Often, the most costly aspect of operating applications is the maintenance of the network model and application database. As Orangeburg DPU examined maintenance costs in detail, it became clear that without an integrated approach to this implementation, costs would be repeated to support private databases and multiple models (of essentially the same distribution feeder network).

To trim both ongoing costs and the complexity of maintenance tasks, the utility needed a solution in which the model and real-time database would be common to all network-based applications.

With the selected applications, the source for Orangeburg DPU's network model is the geographic information system (GIS). Daily updates are made from an ESRI (Redlands, California, U.S.) GIS, the same source used by the outage management system. ACS's DASmap is used to extract the GIS model changes. Orangeburg DPU uses this to build connectivity and export a node-arc-node network model, automatically add the points to the real-time database and create the dynamic map display.
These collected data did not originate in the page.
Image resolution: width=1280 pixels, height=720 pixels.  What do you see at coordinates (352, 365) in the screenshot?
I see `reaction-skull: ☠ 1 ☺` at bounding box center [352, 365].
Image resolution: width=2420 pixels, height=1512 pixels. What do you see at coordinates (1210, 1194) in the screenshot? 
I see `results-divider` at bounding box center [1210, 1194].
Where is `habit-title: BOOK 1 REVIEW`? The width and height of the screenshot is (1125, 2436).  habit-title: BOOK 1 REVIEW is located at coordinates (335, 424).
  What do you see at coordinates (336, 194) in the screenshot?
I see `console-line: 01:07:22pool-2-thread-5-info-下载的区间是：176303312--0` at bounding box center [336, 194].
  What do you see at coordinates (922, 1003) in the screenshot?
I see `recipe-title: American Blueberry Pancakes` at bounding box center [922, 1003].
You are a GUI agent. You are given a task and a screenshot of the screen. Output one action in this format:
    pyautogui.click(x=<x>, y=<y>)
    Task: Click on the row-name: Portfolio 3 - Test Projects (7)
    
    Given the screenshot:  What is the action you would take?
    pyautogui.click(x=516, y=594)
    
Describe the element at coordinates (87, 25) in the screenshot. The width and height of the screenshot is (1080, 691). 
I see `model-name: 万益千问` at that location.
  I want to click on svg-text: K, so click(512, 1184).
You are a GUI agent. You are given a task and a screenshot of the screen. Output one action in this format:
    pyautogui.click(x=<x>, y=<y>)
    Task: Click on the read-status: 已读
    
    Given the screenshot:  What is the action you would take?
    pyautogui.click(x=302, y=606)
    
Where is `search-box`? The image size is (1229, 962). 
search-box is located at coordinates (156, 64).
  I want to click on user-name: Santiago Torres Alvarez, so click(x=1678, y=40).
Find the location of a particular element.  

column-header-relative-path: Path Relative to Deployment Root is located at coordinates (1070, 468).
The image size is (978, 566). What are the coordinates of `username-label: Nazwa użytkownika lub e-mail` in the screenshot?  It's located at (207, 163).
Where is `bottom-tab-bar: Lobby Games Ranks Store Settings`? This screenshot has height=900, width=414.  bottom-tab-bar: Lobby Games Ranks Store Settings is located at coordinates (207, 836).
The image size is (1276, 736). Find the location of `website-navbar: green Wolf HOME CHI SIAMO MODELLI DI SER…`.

The new file changes are loaded daily into the real-time on-line DMS without downtime. This process takes from 30 minutes to four hours, depending on the size and complexity of the update. A new program version will soon handle incremental updates, speeding up the process as it provides automatic detection of GIS changes from one update to the next.

A Bright Future

To realize the SAIDI gains of the pilot program on a system-wide basis, Orangeburg DPU plans to increase the area under automation control. In the next phase, a feeder-loss minimization application will automate the control of the system's 57 capacitor banks. The power factor for each feeder will be calculated from the telemetered kilowatt and kilovolt-amp reactive. The load flow will be used to determine reactive power requirements at various capacitor bank locations, as well as for the entire feeder. This will be accomplished in real time, and the resulting capacitor switch commands will be presented as either operator action recommendations or automatically executed. Orangeburg DPU plans to add other applications in subsequent phases, including optimized switching, as well as intelligent switch-plan generation for planned outages.

Beginning with self-healing feeders, Orangeburg DPU is deploying an integrated suite of applications. Through careful management of adaptive, common model-derived applications, Orangeburg DPU is now poised to adopt additional applications to capture and sustain the gains in customer satisfaction along with increased reliability, flexibility and efficiency.


John Bagwell (jbagwell@orbgdpu.com) has served as director of the City of Orangeburg Department of Public Utilities (DPU) electric division since 1998. Bagwell came to Orangeburg DPU in 1987 as a control systems engineer, where he installed a SCADA system covering 23 electrical substations, two peak shaving generator plants, a gas distribution system, a 19-MGD water treatment plant and a 9-MGD wastewater treatment plant. He also installed a fiber-optic network consisting of OC3 backbone and 50 miles (80 km) of fiber cable, and was instrumental in installing the department's first personal computer network. Bagwell earned a BSEE degree from Clemson University and is president of the South Carolina Association of Municipal Power Systems.